_TASK TO CARRY OUT_: Rewrite the data below, substituting "Find the position of" for every occurrence of "Identify the location of" and leaving everything else unchanged.

_THE DATA_:
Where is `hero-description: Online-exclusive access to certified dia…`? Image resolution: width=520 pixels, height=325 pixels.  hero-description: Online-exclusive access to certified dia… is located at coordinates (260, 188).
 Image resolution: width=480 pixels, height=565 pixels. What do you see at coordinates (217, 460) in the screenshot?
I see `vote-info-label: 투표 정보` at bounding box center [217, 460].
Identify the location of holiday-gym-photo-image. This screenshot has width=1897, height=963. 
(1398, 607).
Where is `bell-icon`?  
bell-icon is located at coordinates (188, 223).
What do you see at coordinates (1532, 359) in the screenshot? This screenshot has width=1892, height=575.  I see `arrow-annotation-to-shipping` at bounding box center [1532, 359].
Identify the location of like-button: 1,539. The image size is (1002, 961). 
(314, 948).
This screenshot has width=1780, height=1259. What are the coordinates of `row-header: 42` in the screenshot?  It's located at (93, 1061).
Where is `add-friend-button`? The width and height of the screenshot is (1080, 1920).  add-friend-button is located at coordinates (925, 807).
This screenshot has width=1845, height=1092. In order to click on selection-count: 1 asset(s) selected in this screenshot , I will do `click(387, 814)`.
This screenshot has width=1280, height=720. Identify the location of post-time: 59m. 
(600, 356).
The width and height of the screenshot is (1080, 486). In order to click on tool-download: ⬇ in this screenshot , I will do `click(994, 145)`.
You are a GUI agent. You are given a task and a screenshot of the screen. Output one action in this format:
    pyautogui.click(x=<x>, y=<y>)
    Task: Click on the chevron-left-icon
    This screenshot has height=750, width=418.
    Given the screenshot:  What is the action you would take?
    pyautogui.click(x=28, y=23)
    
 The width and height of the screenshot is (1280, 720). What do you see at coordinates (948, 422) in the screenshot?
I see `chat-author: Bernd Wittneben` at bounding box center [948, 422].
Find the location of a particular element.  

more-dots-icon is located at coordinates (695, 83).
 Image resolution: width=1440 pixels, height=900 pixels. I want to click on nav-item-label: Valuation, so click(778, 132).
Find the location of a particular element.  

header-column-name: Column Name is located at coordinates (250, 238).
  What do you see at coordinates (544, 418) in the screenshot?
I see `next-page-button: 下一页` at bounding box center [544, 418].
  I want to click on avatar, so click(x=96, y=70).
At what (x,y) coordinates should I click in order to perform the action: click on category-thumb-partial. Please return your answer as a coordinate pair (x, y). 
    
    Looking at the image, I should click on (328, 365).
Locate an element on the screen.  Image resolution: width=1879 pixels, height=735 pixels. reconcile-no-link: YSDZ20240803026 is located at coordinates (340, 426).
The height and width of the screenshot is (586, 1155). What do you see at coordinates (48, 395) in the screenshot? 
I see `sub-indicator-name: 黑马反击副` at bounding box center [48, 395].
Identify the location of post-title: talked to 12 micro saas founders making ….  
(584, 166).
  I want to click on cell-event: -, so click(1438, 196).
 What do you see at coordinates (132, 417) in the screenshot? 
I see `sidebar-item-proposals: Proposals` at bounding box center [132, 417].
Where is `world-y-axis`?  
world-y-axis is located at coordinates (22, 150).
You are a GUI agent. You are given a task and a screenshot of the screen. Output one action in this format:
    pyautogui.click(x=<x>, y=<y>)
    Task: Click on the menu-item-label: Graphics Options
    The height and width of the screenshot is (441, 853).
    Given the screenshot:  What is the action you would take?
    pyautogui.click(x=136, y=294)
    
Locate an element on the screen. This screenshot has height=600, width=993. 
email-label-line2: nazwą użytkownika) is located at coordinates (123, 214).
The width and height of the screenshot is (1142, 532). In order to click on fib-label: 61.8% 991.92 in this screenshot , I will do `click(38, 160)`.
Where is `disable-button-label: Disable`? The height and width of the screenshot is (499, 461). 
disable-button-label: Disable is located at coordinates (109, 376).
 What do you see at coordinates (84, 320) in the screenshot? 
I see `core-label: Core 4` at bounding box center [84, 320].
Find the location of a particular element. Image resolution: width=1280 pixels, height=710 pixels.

_OUTPUT FOR THIS EXERCISE_:
Where is `hero-description: Online-exclusive access to certified dia…`? Image resolution: width=520 pixels, height=325 pixels.  hero-description: Online-exclusive access to certified dia… is located at coordinates (260, 188).
 Image resolution: width=480 pixels, height=565 pixels. What do you see at coordinates (217, 460) in the screenshot?
I see `vote-info-label: 투표 정보` at bounding box center [217, 460].
Find the position of holiday-gym-photo-image. This screenshot has width=1897, height=963. 
(1398, 607).
Where is `bell-icon`?  
bell-icon is located at coordinates (188, 223).
What do you see at coordinates (1532, 359) in the screenshot? This screenshot has width=1892, height=575.  I see `arrow-annotation-to-shipping` at bounding box center [1532, 359].
Find the position of like-button: 1,539. The image size is (1002, 961). 
(314, 948).
This screenshot has width=1780, height=1259. What are the coordinates of `row-header: 42` in the screenshot?  It's located at (93, 1061).
Where is `add-friend-button`? The width and height of the screenshot is (1080, 1920).  add-friend-button is located at coordinates (925, 807).
This screenshot has width=1845, height=1092. In order to click on selection-count: 1 asset(s) selected in this screenshot , I will do `click(387, 814)`.
This screenshot has width=1280, height=720. Find the position of post-time: 59m. 
(600, 356).
The width and height of the screenshot is (1080, 486). In order to click on tool-download: ⬇ in this screenshot , I will do `click(994, 145)`.
You are a GUI agent. You are given a task and a screenshot of the screen. Output one action in this format:
    pyautogui.click(x=<x>, y=<y>)
    Task: Click on the chevron-left-icon
    This screenshot has height=750, width=418.
    Given the screenshot:  What is the action you would take?
    pyautogui.click(x=28, y=23)
    
 The width and height of the screenshot is (1280, 720). What do you see at coordinates (948, 422) in the screenshot?
I see `chat-author: Bernd Wittneben` at bounding box center [948, 422].
Find the location of a particular element.  

more-dots-icon is located at coordinates (695, 83).
 Image resolution: width=1440 pixels, height=900 pixels. I want to click on nav-item-label: Valuation, so click(778, 132).
Find the location of a particular element.  

header-column-name: Column Name is located at coordinates (250, 238).
  What do you see at coordinates (544, 418) in the screenshot?
I see `next-page-button: 下一页` at bounding box center [544, 418].
  I want to click on avatar, so click(x=96, y=70).
At what (x,y) coordinates should I click in order to perform the action: click on category-thumb-partial. Please return your answer as a coordinate pair (x, y). 
    
    Looking at the image, I should click on (328, 365).
Locate an element on the screen.  Image resolution: width=1879 pixels, height=735 pixels. reconcile-no-link: YSDZ20240803026 is located at coordinates (340, 426).
The height and width of the screenshot is (586, 1155). What do you see at coordinates (48, 395) in the screenshot? 
I see `sub-indicator-name: 黑马反击副` at bounding box center [48, 395].
Find the position of post-title: talked to 12 micro saas founders making ….  
(584, 166).
  I want to click on cell-event: -, so click(1438, 196).
 What do you see at coordinates (132, 417) in the screenshot? 
I see `sidebar-item-proposals: Proposals` at bounding box center [132, 417].
Where is `world-y-axis`?  
world-y-axis is located at coordinates (22, 150).
You are a GUI agent. You are given a task and a screenshot of the screen. Output one action in this format:
    pyautogui.click(x=<x>, y=<y>)
    Task: Click on the menu-item-label: Graphics Options
    The height and width of the screenshot is (441, 853).
    Given the screenshot:  What is the action you would take?
    pyautogui.click(x=136, y=294)
    
Locate an element on the screen. This screenshot has height=600, width=993. 
email-label-line2: nazwą użytkownika) is located at coordinates (123, 214).
The width and height of the screenshot is (1142, 532). In order to click on fib-label: 61.8% 991.92 in this screenshot , I will do `click(38, 160)`.
Where is `disable-button-label: Disable`? The height and width of the screenshot is (499, 461). 
disable-button-label: Disable is located at coordinates (109, 376).
 What do you see at coordinates (84, 320) in the screenshot? 
I see `core-label: Core 4` at bounding box center [84, 320].
Find the location of a particular element. Image resolution: width=1280 pixels, height=710 pixels.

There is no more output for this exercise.